Sinclair se volvió hacia Eleanor, que había clavado una mirada inmóvil en el tigre. Éste había interrumpido sus vueltas interminables y le devolvía la mirada. No se atrevió a decir una palabra, ya que era como si ella y el tigre hubieran entrado en una silenciosa comunión. Ambos se sostuvieron la mirada el uno al otro durante al menos un minuto, y escuchó decir a un espectador anciano con grandes bigotes blancos y retorcidos hacia arriba:
– Miren, la señora ha sido hipnotizada.
Sin embargo, cuando ella colocó su brazo bajo el de Copley para continuar el paseo le caía una lágrima de los ojos.
Michael se sentía como si hubiera interpretado muchas veces variaciones de esa escena: intentar convencer a Murphy de que lo imposible era posible y que había ocurrido lo impensable. Primero fue que había encontrado a una mujer congelada en el hielo; luego, que Danzing había sido asesinado por uno de sus propios perros; y ahora, que después de haber asesinado a Ackerley, había regresado una vez más para atacar a Darryl en la caseta de inmersión. La única ventaja era que Murphy se había acostumbrado de tal manera a estas extrañas charlas que había dejado de cuestionarse la veracidad de las palabras de Michael o su cordura. En ese momento estaba sentado detrás de la mesa de su despacho, peinándose el espeso cabello canoso con los dedos, más blanco cada día que pasaba.
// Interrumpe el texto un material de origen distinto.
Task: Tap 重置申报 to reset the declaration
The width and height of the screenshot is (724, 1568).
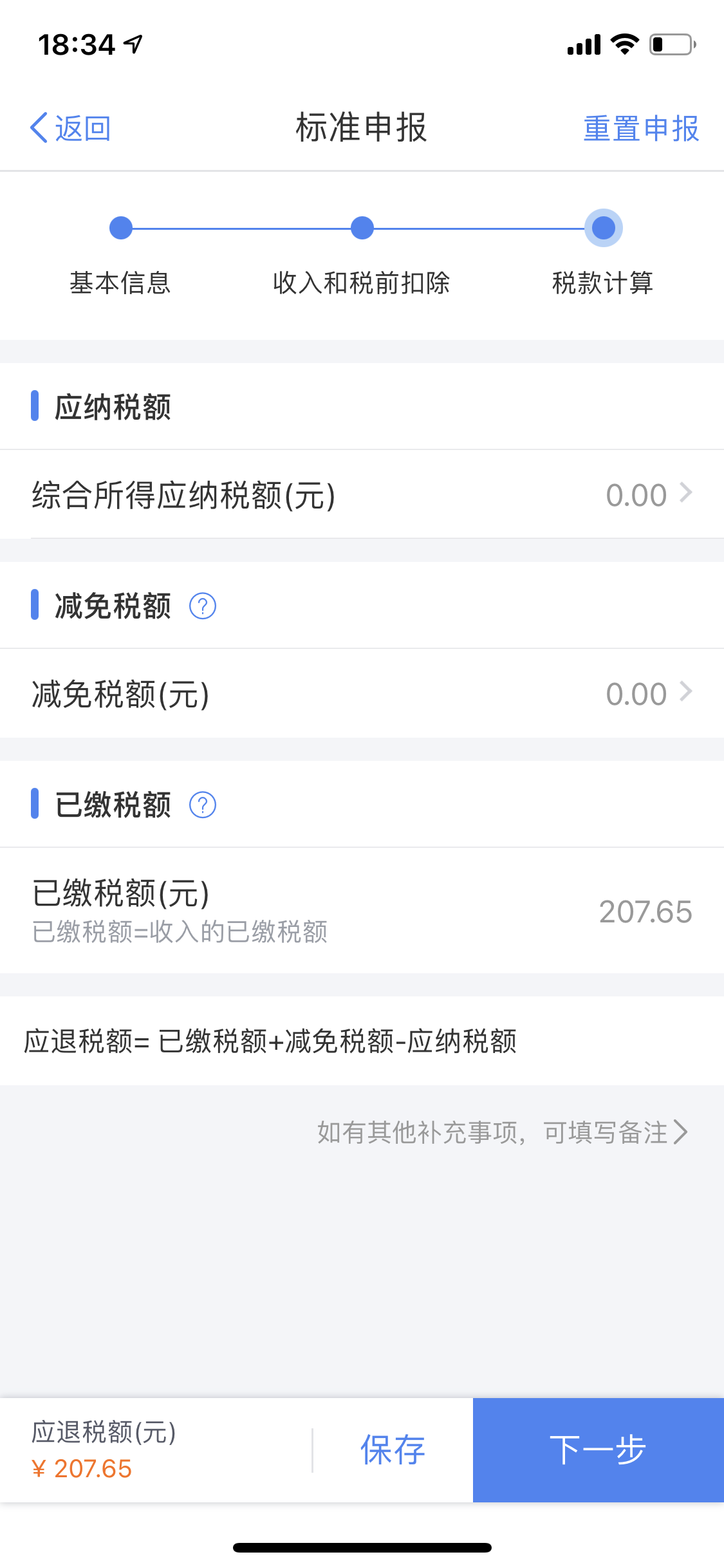Action: [640, 128]
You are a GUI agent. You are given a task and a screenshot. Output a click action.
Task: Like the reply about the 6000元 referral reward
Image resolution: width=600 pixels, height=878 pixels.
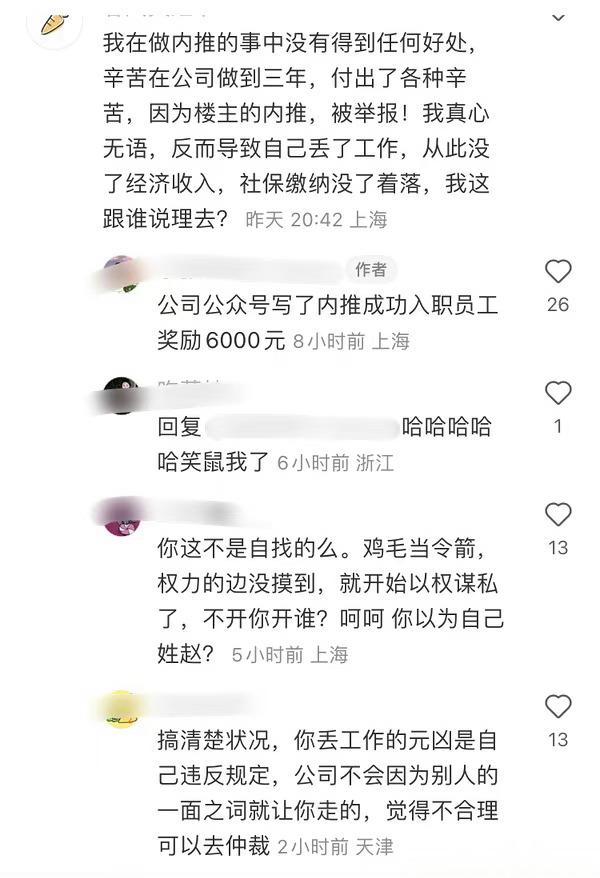(557, 271)
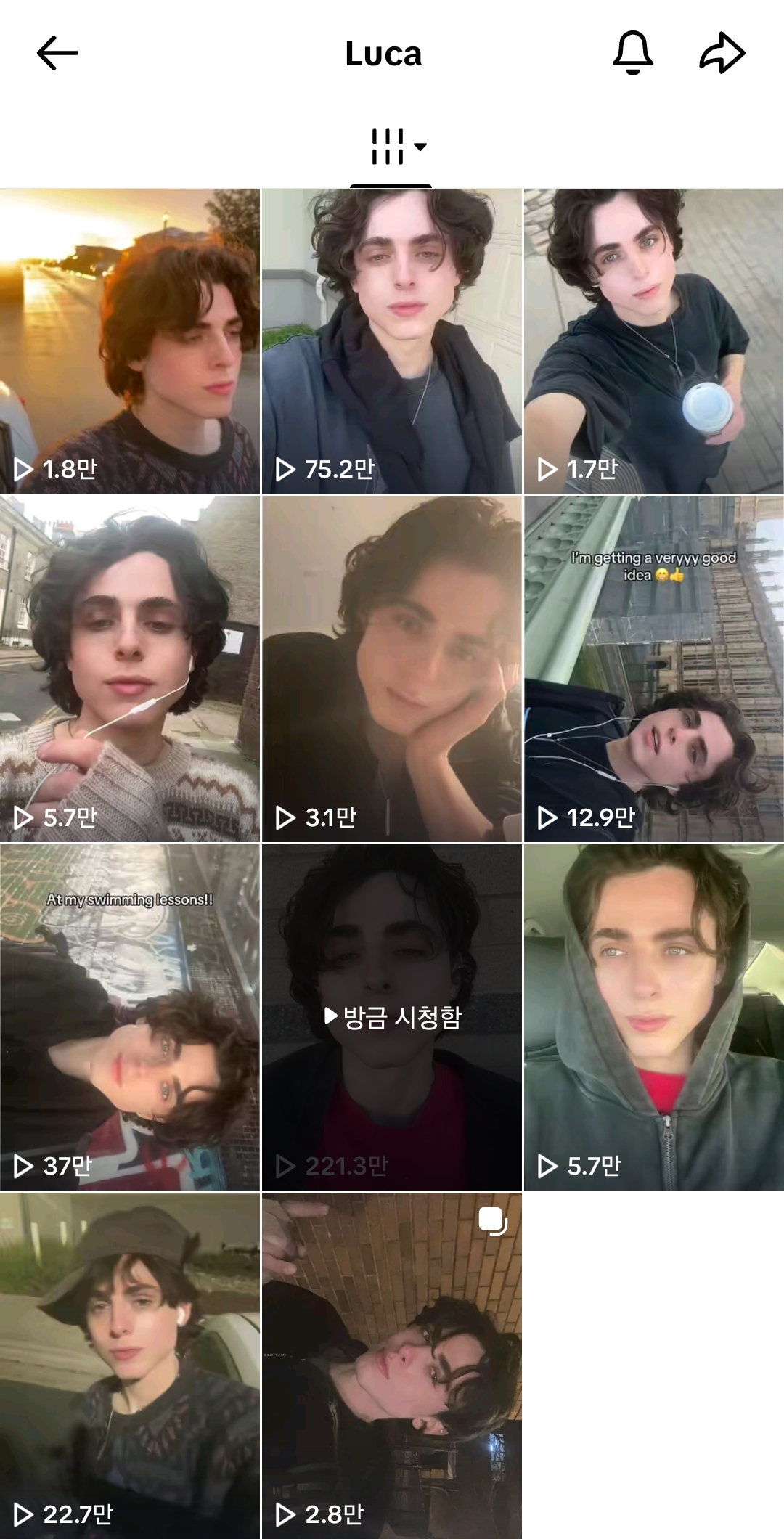Open the video with 3.1만 views
This screenshot has height=1539, width=784.
[x=391, y=668]
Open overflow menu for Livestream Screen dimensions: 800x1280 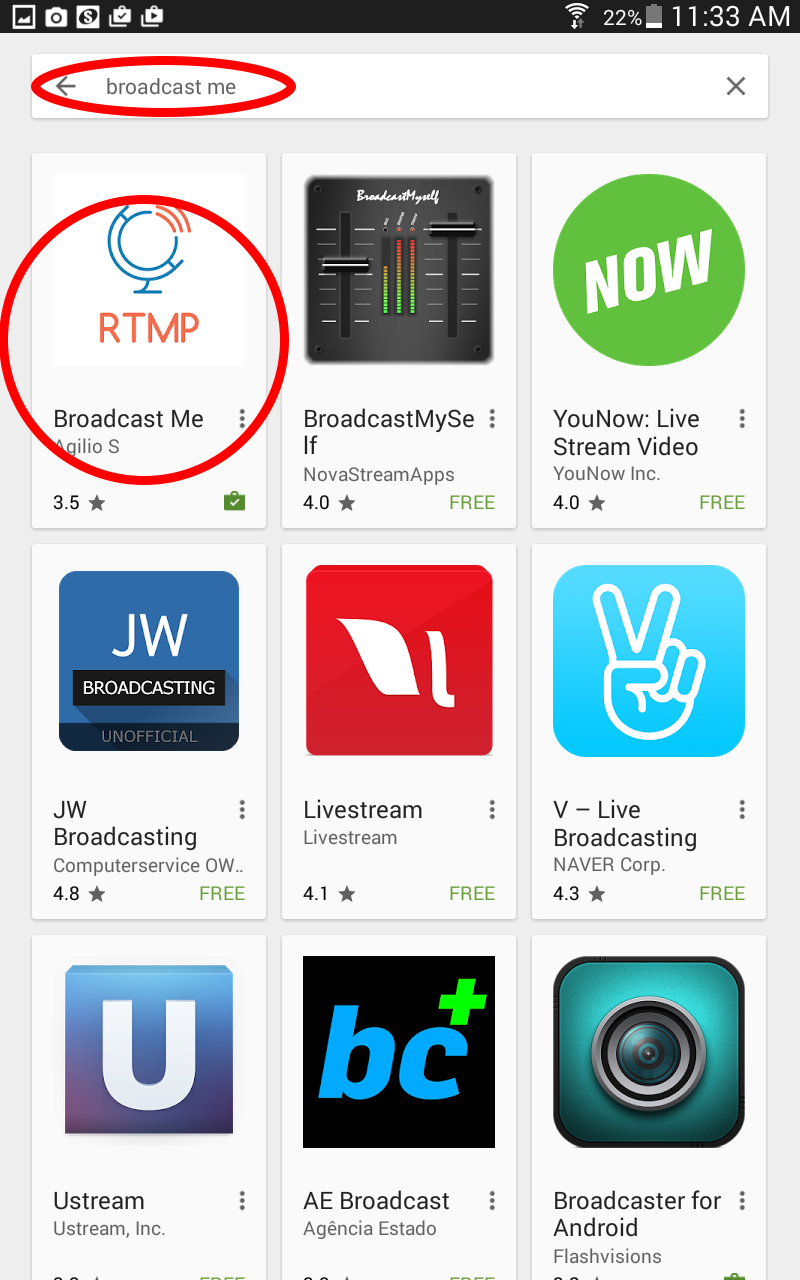tap(492, 810)
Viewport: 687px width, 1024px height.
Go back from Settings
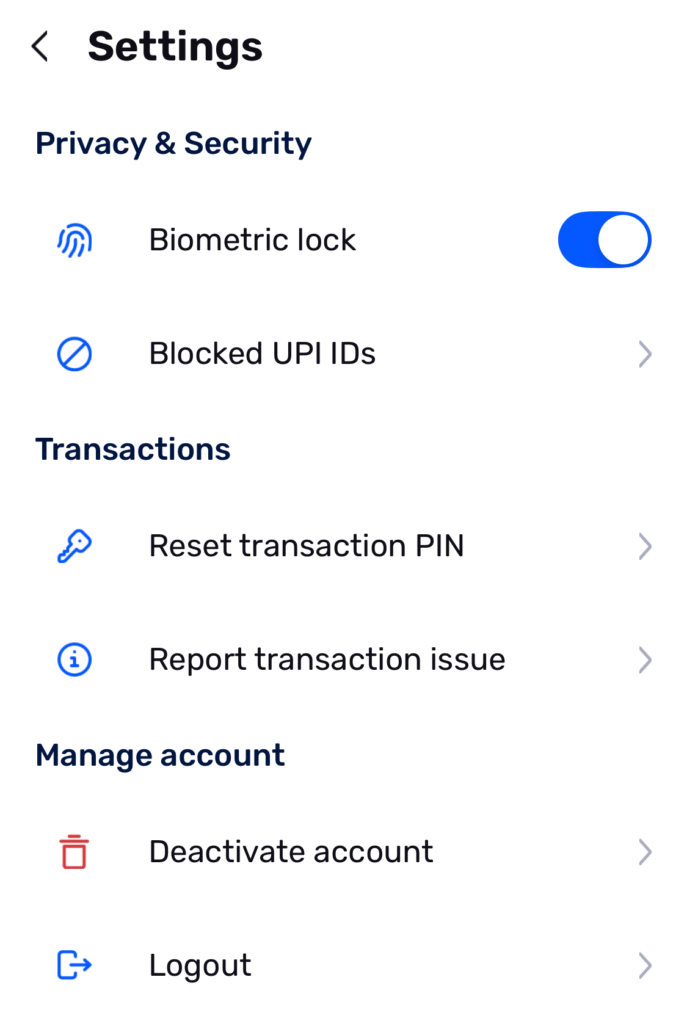(40, 47)
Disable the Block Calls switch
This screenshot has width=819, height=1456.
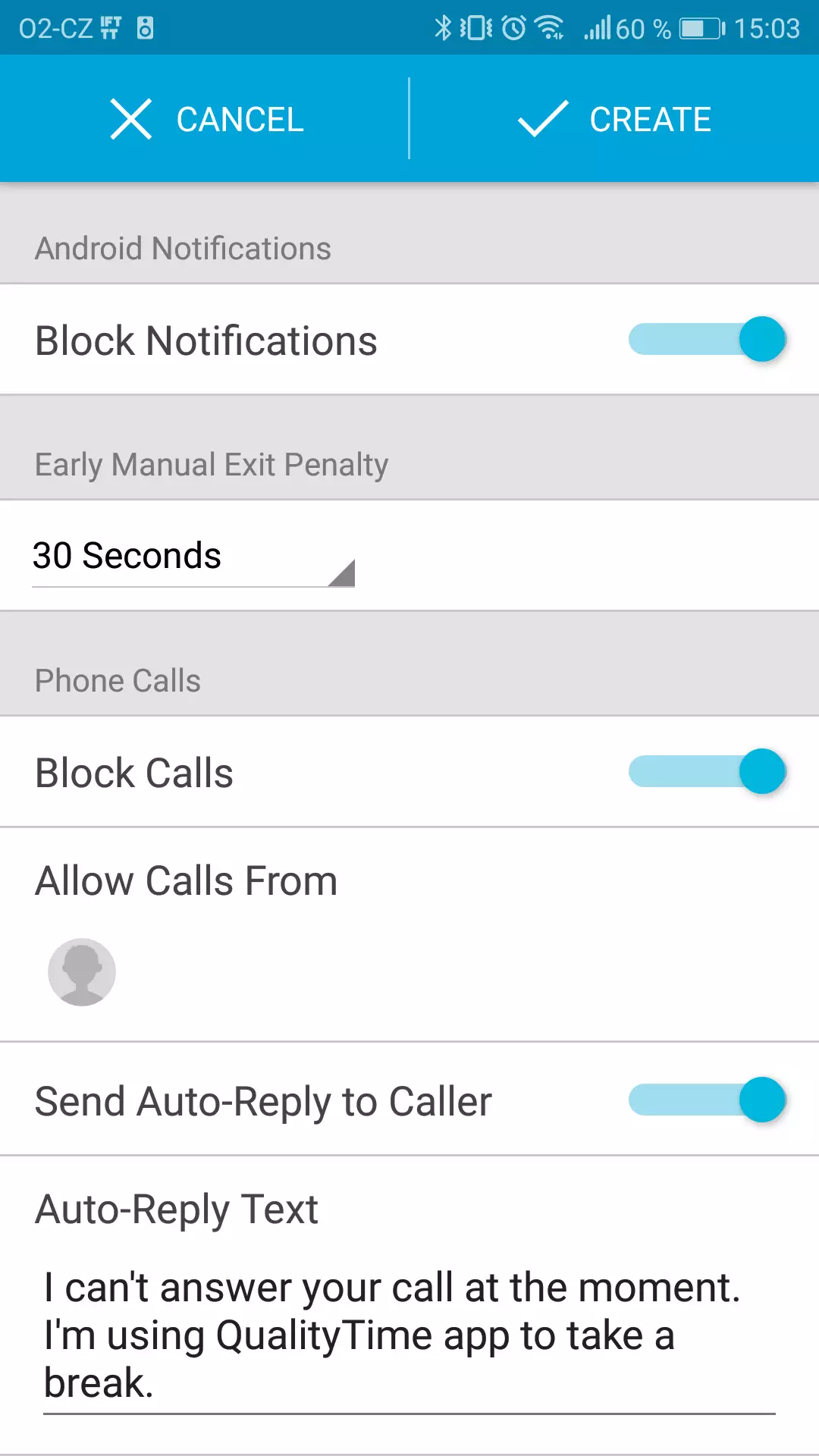(x=707, y=771)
Como observó Michael, hacía preguntas en un tono de voz resignado, casi mecánico.
– ¿Estás seguro de que te lo has cargado esta vez con el arpón? -le preguntó al periodista.
– Sí -repuso éste-. Creo que al fin se ha ido para siempre.
Sin embargo, ¿estaba tan seguro como parecía sonar?
– De cualquier manera -replicó Murphy-, voy a ordenar que nadie vaya a la caseta de inmersión por ahora… Sólo será hasta que estemos seguros. Cerciórate de que el señor Hirsch entiende el mensaje alto y claro.